Leaves from the Note-Books of Lady Dorothy Nevill
Part 11
People were much more ignorant about health than is the case nowadays, when they discuss the unromantic ailments of their interiors with the greatest freedom. Formerly great reticence was observed about such subjects, which no one would have even dreamt of mentioning. Doctors, and the medicine they gave, were still viewed with something of a mysterious awe. In the days when the old Coliseum in Regent’s Park was still in existence, a gentleman came out of his doctor’s in Harley Street, looking very solemn, and met a friend on the doorstep, who said, “What on earth is the matter? You look like the man who lost a sovereign and found sixpence.” “Well,” said the other, “my doctor tells me that I’m not at all the thing. By the way, where is the ‘Perineum’?” “Oh,” replied his friend, “that’s easily answered; straight down Portland Place, and turn to the right, and then you’ll see it in front of you!”
At a great party which was given at the India Office during the Sultan’s visit to England in 1867, the wife of the Turkish Ambassador (who was, of course, like most of the Turkish envoys sent to England, a Christian), a lady weighing some twenty-five stone, completely succumbed, being overpowered by the heat.
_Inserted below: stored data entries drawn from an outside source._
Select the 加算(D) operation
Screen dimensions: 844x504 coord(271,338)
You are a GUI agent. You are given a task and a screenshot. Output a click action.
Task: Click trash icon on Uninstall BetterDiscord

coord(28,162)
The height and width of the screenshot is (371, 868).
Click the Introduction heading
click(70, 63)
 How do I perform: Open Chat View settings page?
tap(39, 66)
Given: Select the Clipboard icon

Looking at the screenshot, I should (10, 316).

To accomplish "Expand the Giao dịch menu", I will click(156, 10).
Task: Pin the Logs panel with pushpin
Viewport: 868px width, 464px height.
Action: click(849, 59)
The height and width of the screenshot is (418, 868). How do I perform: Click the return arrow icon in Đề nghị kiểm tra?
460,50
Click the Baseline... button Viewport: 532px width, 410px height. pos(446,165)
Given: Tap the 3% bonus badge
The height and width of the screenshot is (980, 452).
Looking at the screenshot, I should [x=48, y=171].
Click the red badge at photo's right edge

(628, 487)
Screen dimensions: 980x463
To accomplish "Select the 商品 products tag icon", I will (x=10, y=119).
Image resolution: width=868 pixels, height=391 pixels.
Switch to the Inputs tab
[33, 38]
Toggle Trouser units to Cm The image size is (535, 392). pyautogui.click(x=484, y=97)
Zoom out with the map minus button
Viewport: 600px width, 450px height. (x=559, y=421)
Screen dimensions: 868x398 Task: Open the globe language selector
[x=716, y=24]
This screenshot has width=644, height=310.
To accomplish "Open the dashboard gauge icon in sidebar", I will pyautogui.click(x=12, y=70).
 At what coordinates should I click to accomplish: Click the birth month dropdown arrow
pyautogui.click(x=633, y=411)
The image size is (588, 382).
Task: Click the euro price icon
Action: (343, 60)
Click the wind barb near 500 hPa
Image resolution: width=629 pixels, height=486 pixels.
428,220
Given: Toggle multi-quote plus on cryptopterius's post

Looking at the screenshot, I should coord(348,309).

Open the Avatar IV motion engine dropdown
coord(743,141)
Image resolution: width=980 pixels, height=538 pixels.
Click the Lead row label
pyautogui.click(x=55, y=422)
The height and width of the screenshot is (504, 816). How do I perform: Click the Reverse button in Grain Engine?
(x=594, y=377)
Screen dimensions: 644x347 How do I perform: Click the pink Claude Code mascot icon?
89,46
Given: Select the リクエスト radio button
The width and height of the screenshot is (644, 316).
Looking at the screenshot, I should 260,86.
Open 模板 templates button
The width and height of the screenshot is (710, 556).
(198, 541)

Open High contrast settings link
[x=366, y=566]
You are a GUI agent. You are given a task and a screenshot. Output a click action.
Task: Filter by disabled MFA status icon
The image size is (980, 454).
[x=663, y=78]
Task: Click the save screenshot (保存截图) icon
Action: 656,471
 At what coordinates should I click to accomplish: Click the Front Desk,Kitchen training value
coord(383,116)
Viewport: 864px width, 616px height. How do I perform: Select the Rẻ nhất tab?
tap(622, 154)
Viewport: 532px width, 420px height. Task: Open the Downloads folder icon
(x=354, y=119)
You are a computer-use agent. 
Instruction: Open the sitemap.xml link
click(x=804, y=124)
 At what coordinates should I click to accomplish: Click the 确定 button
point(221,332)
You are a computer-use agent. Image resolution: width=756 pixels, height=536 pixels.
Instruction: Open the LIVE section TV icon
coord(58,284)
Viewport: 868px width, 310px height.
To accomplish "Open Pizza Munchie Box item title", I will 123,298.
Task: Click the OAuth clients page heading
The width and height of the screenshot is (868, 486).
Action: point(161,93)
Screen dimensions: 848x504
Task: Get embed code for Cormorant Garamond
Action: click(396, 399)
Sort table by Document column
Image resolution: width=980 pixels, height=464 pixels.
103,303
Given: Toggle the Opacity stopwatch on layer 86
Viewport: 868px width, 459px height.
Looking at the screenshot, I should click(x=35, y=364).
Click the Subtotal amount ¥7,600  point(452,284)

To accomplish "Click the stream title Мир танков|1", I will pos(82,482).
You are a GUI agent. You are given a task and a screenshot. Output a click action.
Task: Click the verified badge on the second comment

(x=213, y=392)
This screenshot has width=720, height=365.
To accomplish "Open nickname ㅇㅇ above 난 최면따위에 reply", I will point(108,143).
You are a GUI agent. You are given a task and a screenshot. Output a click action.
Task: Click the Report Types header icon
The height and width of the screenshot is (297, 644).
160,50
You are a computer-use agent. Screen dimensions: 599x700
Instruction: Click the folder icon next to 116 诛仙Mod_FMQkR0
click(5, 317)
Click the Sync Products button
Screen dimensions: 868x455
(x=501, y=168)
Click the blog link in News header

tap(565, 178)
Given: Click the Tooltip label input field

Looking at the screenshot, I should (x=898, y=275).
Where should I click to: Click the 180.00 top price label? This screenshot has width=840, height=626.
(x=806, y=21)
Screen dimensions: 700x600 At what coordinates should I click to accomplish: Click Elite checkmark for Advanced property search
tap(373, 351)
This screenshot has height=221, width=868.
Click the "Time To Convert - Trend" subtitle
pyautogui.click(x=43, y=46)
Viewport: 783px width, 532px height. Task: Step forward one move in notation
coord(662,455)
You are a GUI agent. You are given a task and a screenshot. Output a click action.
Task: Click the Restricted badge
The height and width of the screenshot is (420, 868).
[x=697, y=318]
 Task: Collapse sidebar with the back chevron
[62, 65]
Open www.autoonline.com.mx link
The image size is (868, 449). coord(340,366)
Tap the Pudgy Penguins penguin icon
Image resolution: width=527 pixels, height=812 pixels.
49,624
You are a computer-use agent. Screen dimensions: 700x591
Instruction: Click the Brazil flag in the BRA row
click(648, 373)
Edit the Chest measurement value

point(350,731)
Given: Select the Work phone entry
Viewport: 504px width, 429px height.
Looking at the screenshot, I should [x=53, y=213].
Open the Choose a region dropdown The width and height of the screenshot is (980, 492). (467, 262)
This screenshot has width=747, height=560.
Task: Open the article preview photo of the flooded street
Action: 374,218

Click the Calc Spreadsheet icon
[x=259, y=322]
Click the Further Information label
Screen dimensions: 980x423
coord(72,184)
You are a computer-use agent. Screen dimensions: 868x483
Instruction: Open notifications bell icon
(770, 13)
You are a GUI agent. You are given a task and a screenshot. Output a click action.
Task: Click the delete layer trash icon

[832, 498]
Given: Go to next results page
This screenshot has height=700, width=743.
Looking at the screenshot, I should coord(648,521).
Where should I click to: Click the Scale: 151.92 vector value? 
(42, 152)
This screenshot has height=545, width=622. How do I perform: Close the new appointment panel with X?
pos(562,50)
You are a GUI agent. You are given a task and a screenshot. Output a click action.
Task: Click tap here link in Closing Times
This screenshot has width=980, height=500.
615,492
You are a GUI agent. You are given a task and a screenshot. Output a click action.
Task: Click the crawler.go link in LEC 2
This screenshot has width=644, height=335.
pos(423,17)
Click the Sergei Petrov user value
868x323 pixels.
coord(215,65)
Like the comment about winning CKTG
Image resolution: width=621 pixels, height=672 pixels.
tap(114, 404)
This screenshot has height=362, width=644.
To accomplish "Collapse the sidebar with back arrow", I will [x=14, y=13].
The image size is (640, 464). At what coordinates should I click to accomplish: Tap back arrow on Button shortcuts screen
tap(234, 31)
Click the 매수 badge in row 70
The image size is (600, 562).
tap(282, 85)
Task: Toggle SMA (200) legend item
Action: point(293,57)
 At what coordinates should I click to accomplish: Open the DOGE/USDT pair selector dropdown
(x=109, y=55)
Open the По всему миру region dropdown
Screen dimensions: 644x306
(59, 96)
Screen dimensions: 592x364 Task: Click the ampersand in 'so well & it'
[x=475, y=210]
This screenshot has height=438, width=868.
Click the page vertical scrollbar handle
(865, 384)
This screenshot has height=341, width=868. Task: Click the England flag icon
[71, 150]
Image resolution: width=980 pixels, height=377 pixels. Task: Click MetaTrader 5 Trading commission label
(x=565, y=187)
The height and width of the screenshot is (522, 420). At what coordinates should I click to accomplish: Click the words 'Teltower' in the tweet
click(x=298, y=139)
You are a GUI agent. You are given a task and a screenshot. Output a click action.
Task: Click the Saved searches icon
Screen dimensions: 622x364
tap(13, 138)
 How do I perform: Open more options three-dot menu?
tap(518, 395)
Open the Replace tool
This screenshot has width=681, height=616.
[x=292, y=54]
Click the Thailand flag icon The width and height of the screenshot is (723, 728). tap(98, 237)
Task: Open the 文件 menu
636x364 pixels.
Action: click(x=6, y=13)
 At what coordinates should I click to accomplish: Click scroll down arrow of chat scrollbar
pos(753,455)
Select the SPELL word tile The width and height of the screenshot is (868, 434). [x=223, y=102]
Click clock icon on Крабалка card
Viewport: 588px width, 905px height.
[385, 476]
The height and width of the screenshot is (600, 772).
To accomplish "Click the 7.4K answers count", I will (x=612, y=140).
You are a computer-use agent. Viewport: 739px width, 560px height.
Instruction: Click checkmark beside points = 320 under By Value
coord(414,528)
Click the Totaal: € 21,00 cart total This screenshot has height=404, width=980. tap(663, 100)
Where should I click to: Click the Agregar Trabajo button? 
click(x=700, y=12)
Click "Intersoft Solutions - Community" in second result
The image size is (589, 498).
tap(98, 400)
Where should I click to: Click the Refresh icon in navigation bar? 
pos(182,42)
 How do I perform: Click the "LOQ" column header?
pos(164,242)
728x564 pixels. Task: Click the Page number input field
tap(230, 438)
A doctor was present in the room, being in close attendance upon the Sultan, and every one thought that he would at once be sent to revive the enormous and prostrate Ambassadress. Her imperial master, however, instead of thus despatching his medical adviser, whom he kept in close attendance by his side, did not show the slightest desire to dispense even for a moment with his services, but on the contrary, fearing that the excitement consequent upon this unfortunate occurrence would heighten the august temperature, bade the physician keep his hand closely upon the imperial pulse till such time as all inflammatory symptoms should have subsided.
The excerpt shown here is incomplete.